Reflecting on Jesus

A Concern
Reading and reflecting on the Christmas story I can’t help feeling that some Christians/the Church doesn’t exactly know what to believe about Jesus.

It seems to me that many Christians have an inbetween Jesus, neither fully God or fully man. An anaemic, insipid, pale reflection of the Jesus of the Bible – a Jesus who would never disturb anybody let alone draw forth worship and obedience.

It seems that we struggle with the idea of Jesus coming into this world and into this stuff called flesh, let alone frail flesh. Paul says “flesh just like ours under sin’s domain.” (Romans 8:3 HCSB) – we need to avoid the theological manoevering that frequently goes on here, i.e. it was only ‘like’ ours. If that is so we are in trouble with what Paul says in Philippians 2:7, “taking on the likeness of men.” When we fall into that trap we end up building doctrines to protect him (e.g. the Roman Catholic doctrine of the Immaculate Conception).

If this is the case it is not surprising that we fail to understand how he can sympathise with us in all of our temptations/weaknesses in such a way as to help us, and if we struggle with this how are we ever really going to cope with Jesus taking our sin and bearing it on the cross? “He made the One who did not know no sin to be sin for us.” (2 Corinthians 5:21). What a staggering truth!

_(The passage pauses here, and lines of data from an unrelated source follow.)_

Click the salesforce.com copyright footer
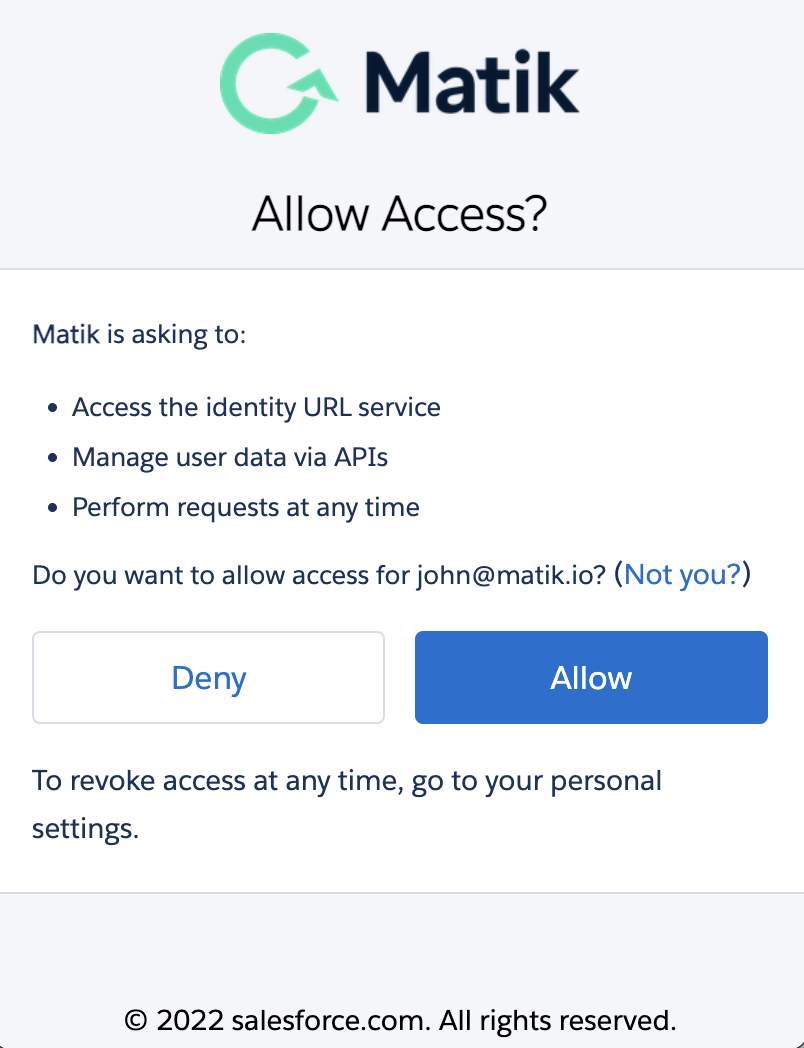This screenshot has width=804, height=1048. (x=400, y=1020)
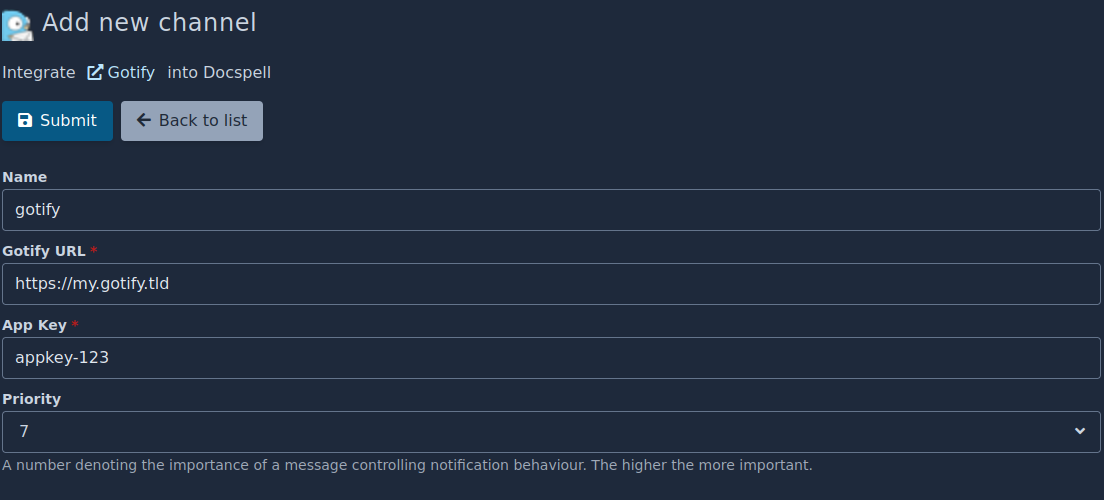Click the left-arrow icon before Back
Viewport: 1104px width, 500px height.
[x=144, y=121]
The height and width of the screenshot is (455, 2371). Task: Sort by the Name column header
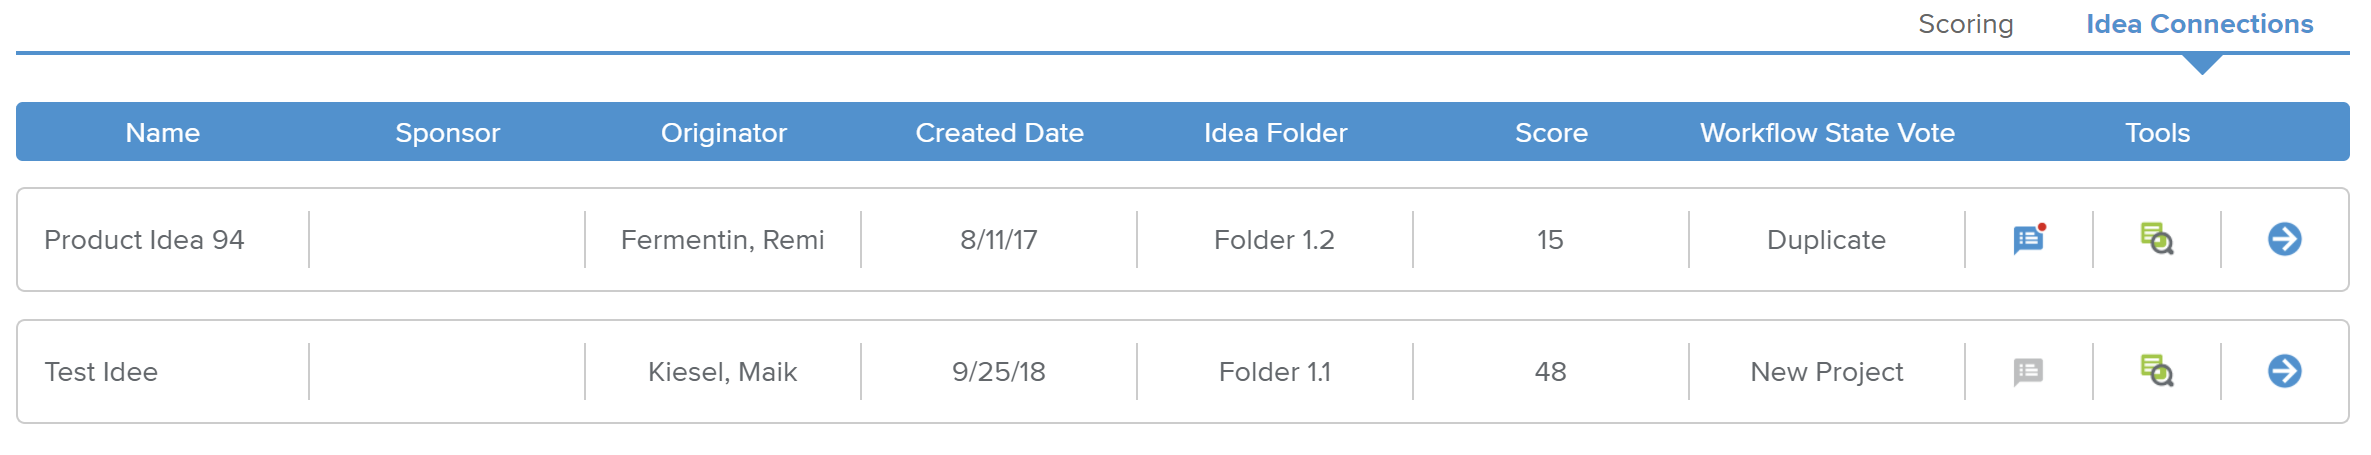pyautogui.click(x=162, y=133)
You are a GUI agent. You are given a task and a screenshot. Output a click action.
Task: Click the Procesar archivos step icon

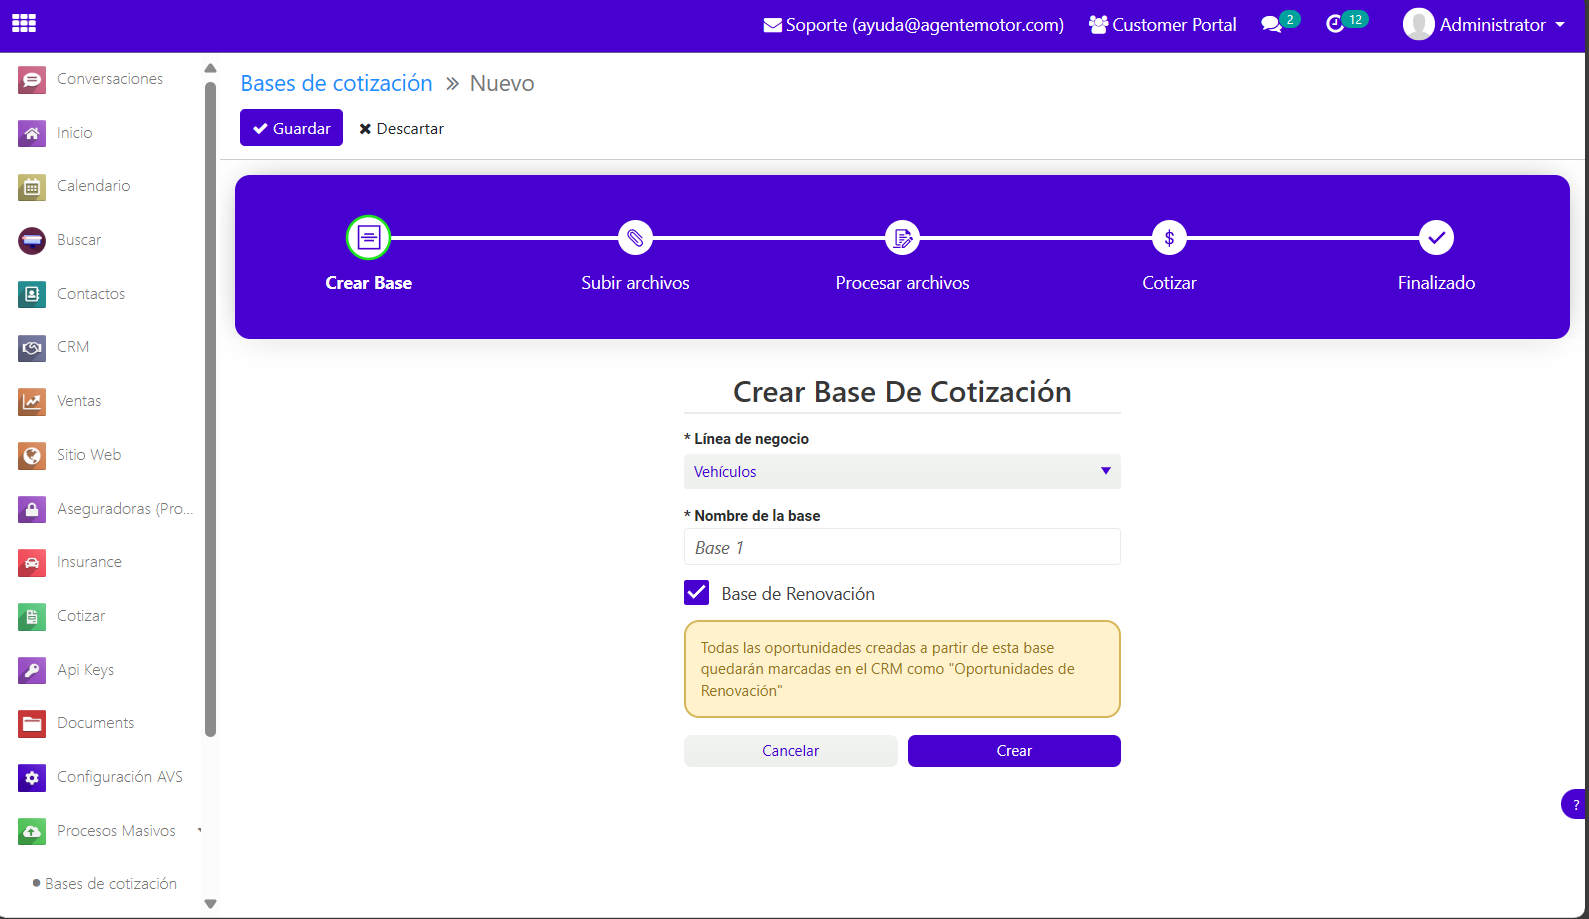902,238
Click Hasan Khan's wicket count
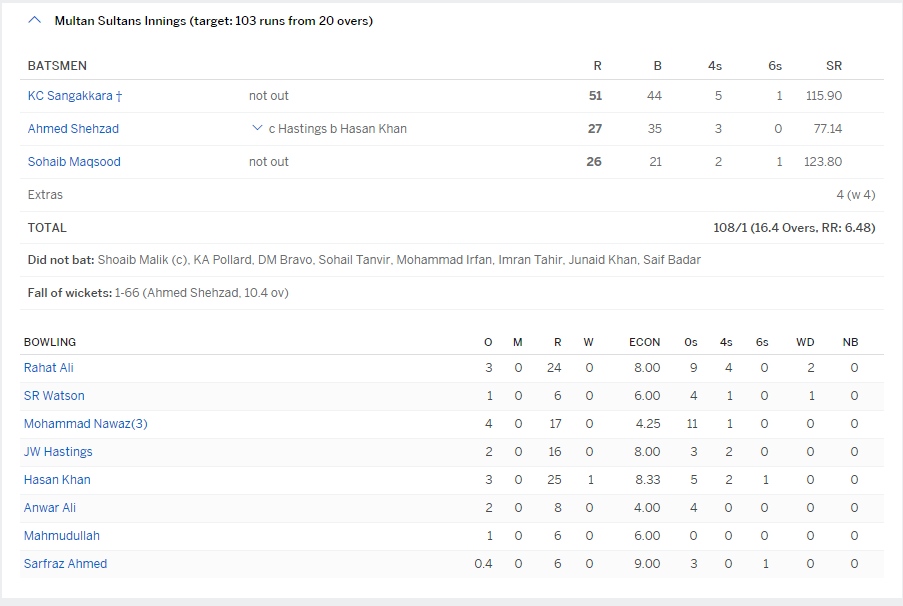The height and width of the screenshot is (606, 903). [x=591, y=480]
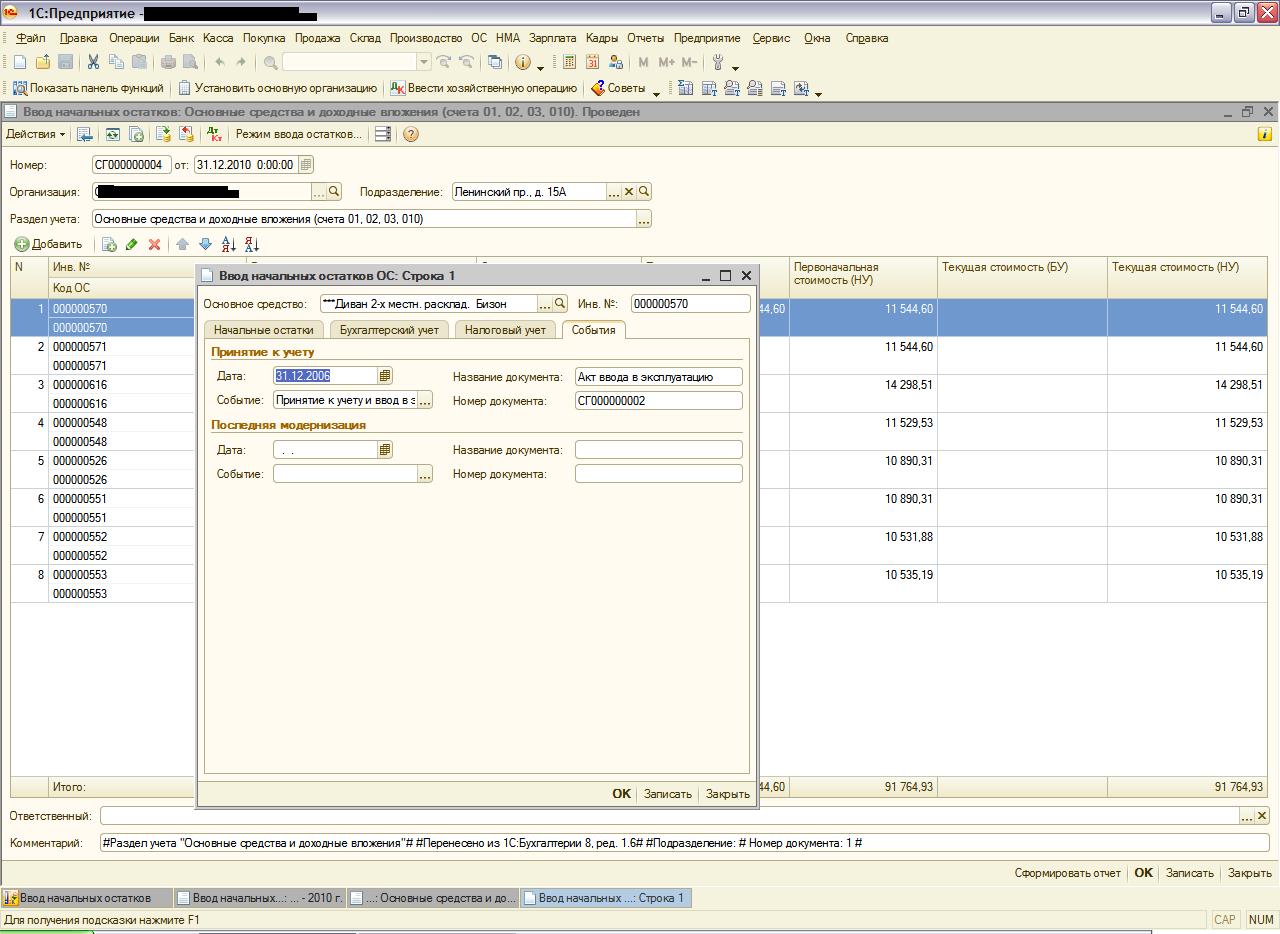1280x934 pixels.
Task: Delete row with the red X icon
Action: [x=154, y=244]
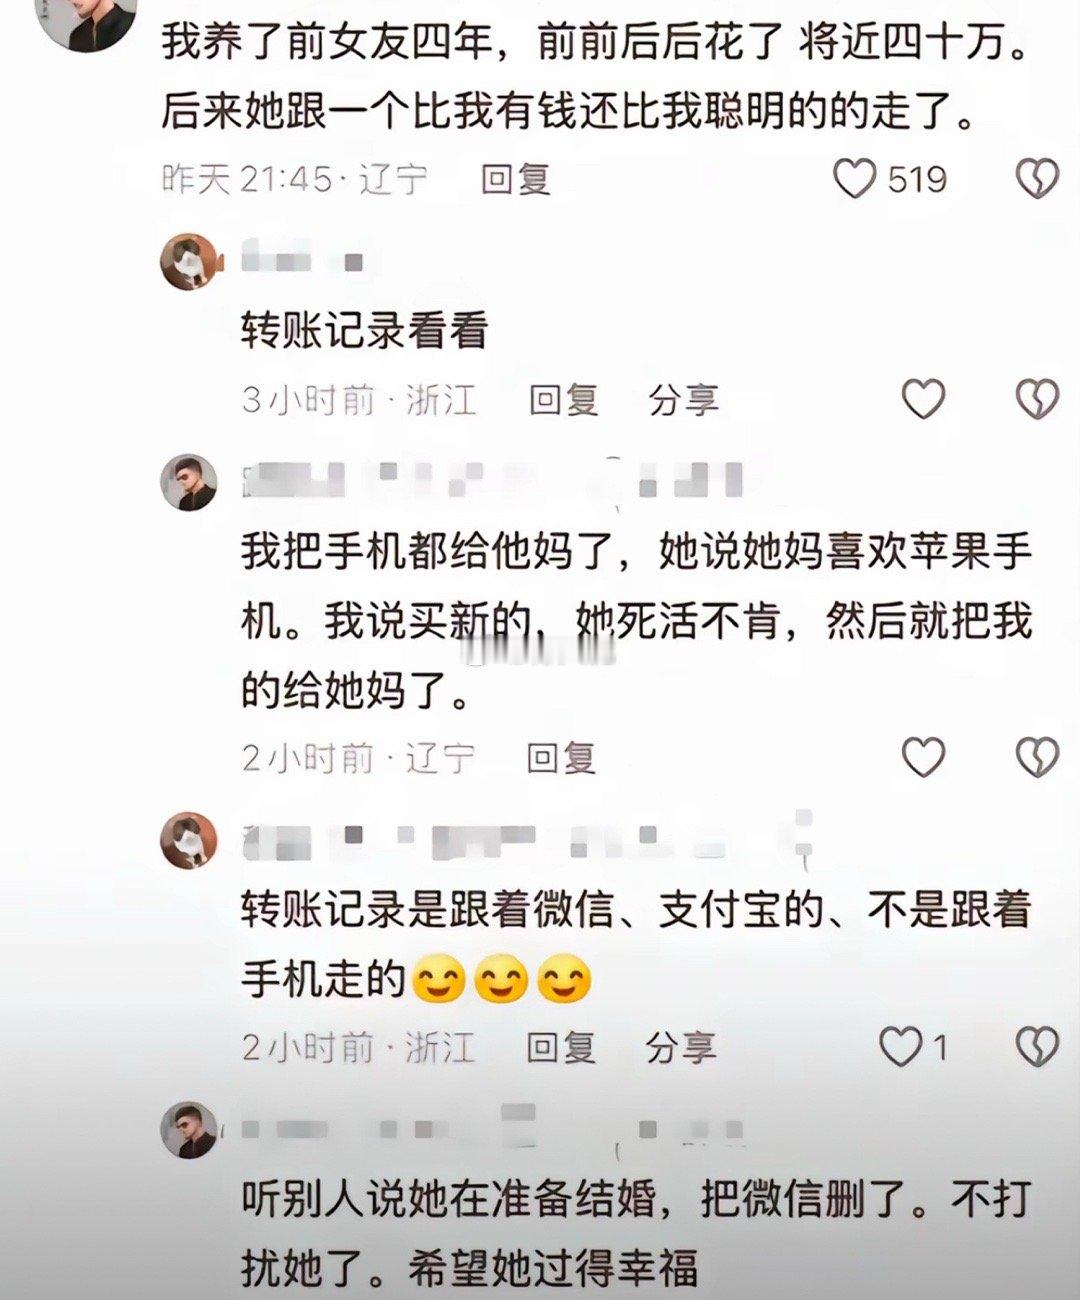The height and width of the screenshot is (1300, 1080).
Task: Open avatar beside '听别人说她在准备结婚' reply
Action: pos(189,1130)
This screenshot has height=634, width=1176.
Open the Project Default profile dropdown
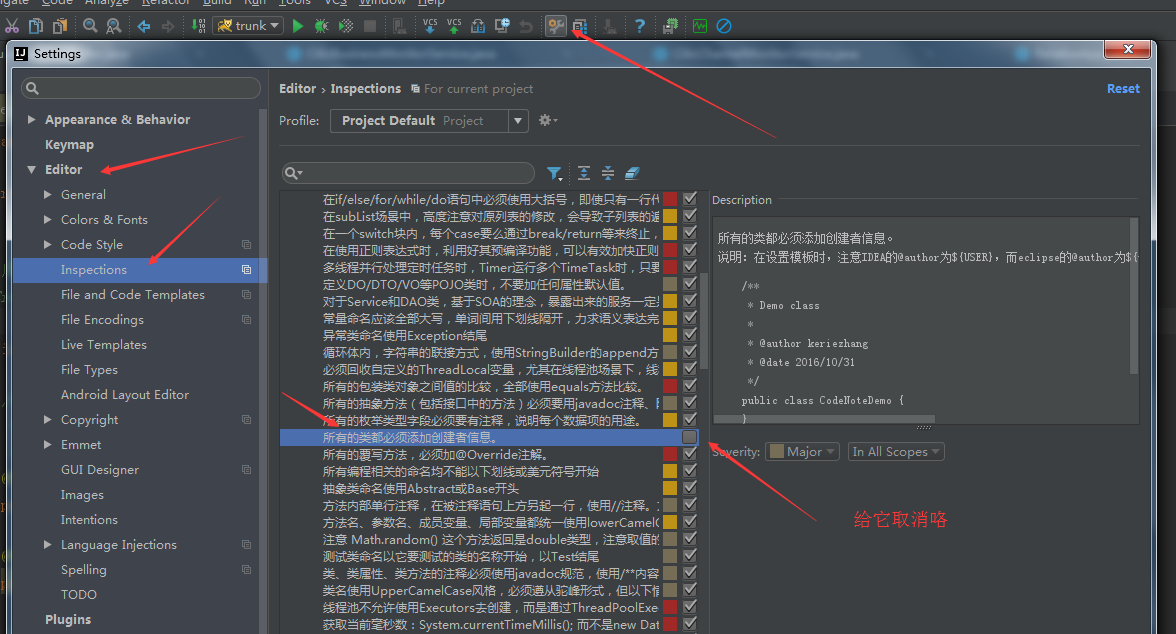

On the other hand we struggle with his Divinity, after all if he really was, and is, God the Son, co-equal with the Father and the Holy Spirit, why do we struggle to take his word seriously – to live under his lordship? We cannot simply see Jesus as our Saviour, he is also our Lord. He has bought us. We are His.

A New Vision of Jesus
It seems that we need to radically reflect on just who Jesus was and is, to remove him from the stained glass windows and the niceities of western middleclass suburban Christianity. To get rid of the sentimentalised convenient Christ of the manger and of so much deadening modern religion. To get back to our Bibles and let the text speak to us in all it’s plainness, and let the real Jesus come forth into our lives and into our churches.

The Challenge of Jesus
It was the challenge of Jesus himself, “Who do you say I am?” Our answer to that question will impact the type of Christian lives we live and the churches we build.